Alberto acorda com sono e culpa o despertador. Levanta cansado e culpa a manhã. Se arruma irritado e culpa o trabalho. Sai apressado e, sem um beijo da mulher, culpa o trânsito. De carro, se atrasa e culpa o transporte público. De ônibus, se atrasa e culpa o excesso de carros.

Alberto trabalha de mau humor e culpa o salário. Se perde clientes, culpa os colegas. Se perde o emprego, culpa o chefe. Acima do peso, culpa a comida. Sai do trabalho deixando muito por fazer e culpa o relógio. Cansado da vida, culpa a família e sai para um chopp. Perde a hora e culpa a bebida. Beija outra mulher e culpa a esposa. Chega tarde em casa e culpa clientes que nunca teve.
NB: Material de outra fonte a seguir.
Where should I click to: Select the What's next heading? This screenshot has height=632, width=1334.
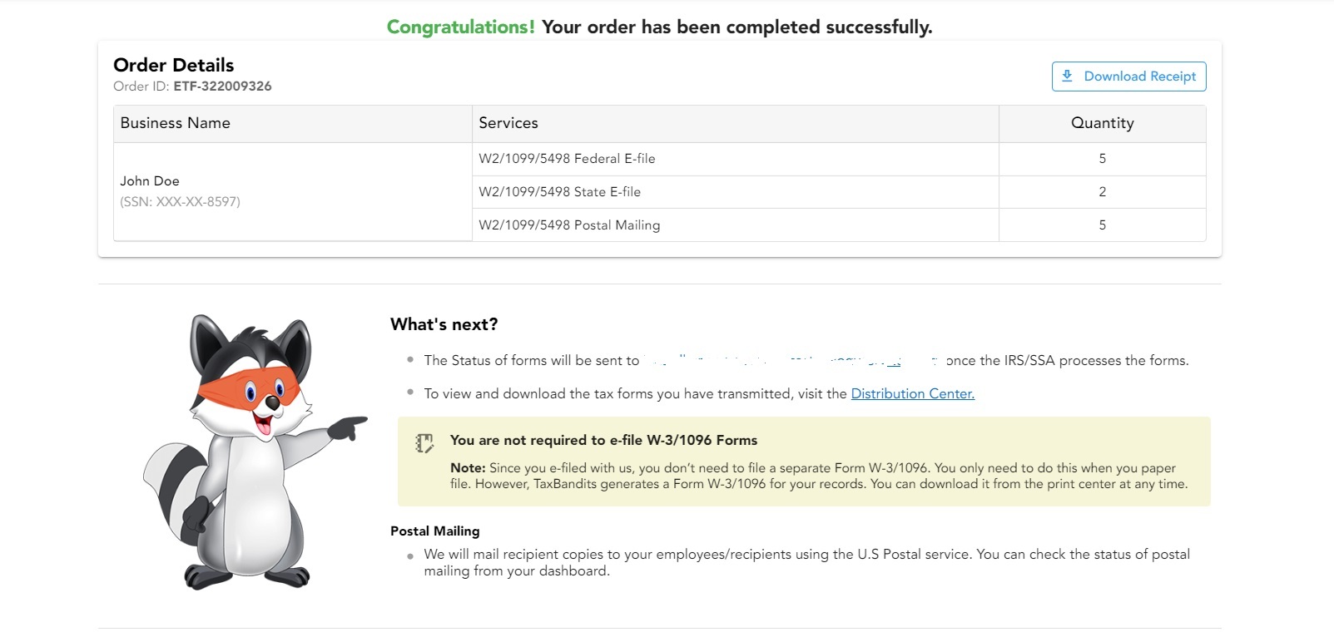[x=444, y=323]
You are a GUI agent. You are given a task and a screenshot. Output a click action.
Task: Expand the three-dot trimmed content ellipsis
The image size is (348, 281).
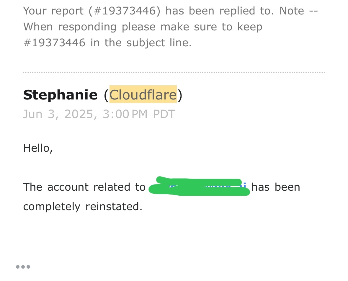[x=23, y=267]
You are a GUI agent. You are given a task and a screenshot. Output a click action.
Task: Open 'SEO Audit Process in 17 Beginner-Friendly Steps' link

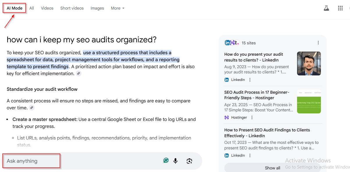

É pouco atencioso mas, por isso, culpa os pais. Já que não pode mais falar com eles, culpa Deus. Tranca a porta, sente medo e culpa os jornais. Janta sem muita vontade e culpa o estresse. Toma um antiácido e culpa o estômago. Lembra do salário acabando e culpa os impostos. Fica com raiva dos impostos e culpa o governo. Ajudou a eleger o presidente, mas culpa a política. Desliga a televisão com angústia, culpando o país. Sai do banho chateado e culpa a água.

Desde sempre, Alberto termina cada noite relembrando todos os culpados por sua vida. Tem a certeza de que, ao escovar os dentes, vai encontrar no espelho um homem bom e honrado. Mas não hoje. Sem saber bem o motivo, desvia o olhar. E, sem pensar a respeito, Alberto Roberto Brasileiro vai dormir culpando o espelho.